There’s a dangerous epidemic out there. It’s called overdiagnosis—when you are diagnosed with a condition that will never hurt your health.
Overdiagnosis can lead to potentially harmful medical care, as you undergo invasive tests, take medications or have surgery—all for a condition that is harmless. Medical care also can be expensive, time-consuming and anxiety-producing. Here, the conditions that are frequently overdiagnosed…
HIGH BLOOD PRESSURE
There is tremendous value in treating moderate-to-severe hypertension—a reading of 160/100 or higher—because it can prevent heart attack, heart failure, stroke and kidney failure. But below that range (very-mild-to-mild hypertension), overdiagnosis is likely. In statistical terms, almost everyone treated for severe hypertension will benefit, but 18 people with mild hypertension have to be treated for one person to benefit.
And all that unnecessary treatment can involve added expense, hassle (doctor appointments, lab tests, refills, insurance forms, etc.) and drug side effects such as fatigue, persistent cough and erectile dysfunction.

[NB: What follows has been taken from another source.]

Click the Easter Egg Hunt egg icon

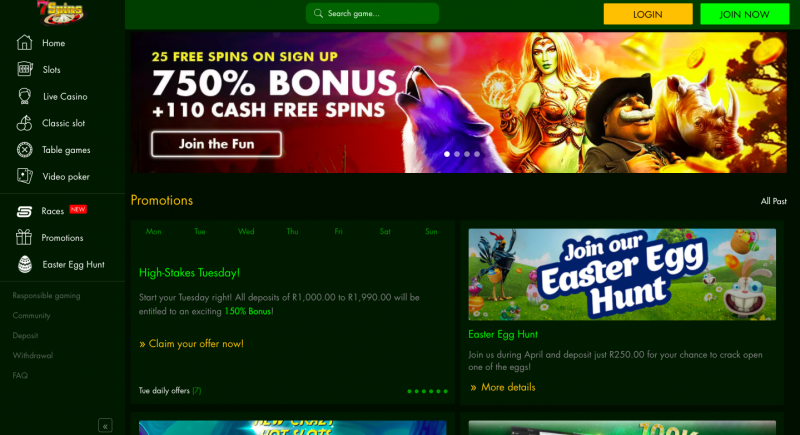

My viewpoint: Don’t automatically take medication to lower mild high blood pressure. Losing weight and getting more exercise generally are the way to go.
TYPE 2 DIABETES
More than 20 million Americans have type 2 diabetes, which can cause complications such as heart disease, kidney failure, blindness, nerve pain and leg infections that lead to amputation.
However: Like high blood pressure, type 2 diabetes has a range of abnormality, from the asymptomatic to the severe. Some people with diabetes will never develop complications.
That’s even more likely nowadays because the medical definition of type 2 diabetes—and therefore, the criteria for who should and should not be treated—has changed. The definition of type 2 diabetes used to be a fasting blood sugar level higher than 140 mg/dL. Today, it is a fasting blood sugar level higher than 126 mg/dL—turning millions of people into diabetics. A newer test—hemoglobin A1C, a measurement of long-term blood sugar levels that detects the percentage of red blood cells coated with glucose (blood sugar)—defines diabetes as a level of 6.5% or higher.
My viewpoint: Physicians should use medication to reduce blood sugar in patients with an A1C of 9% or higher…discuss treatment with patients between 8% and 9%…and typically not treat patients under 8%.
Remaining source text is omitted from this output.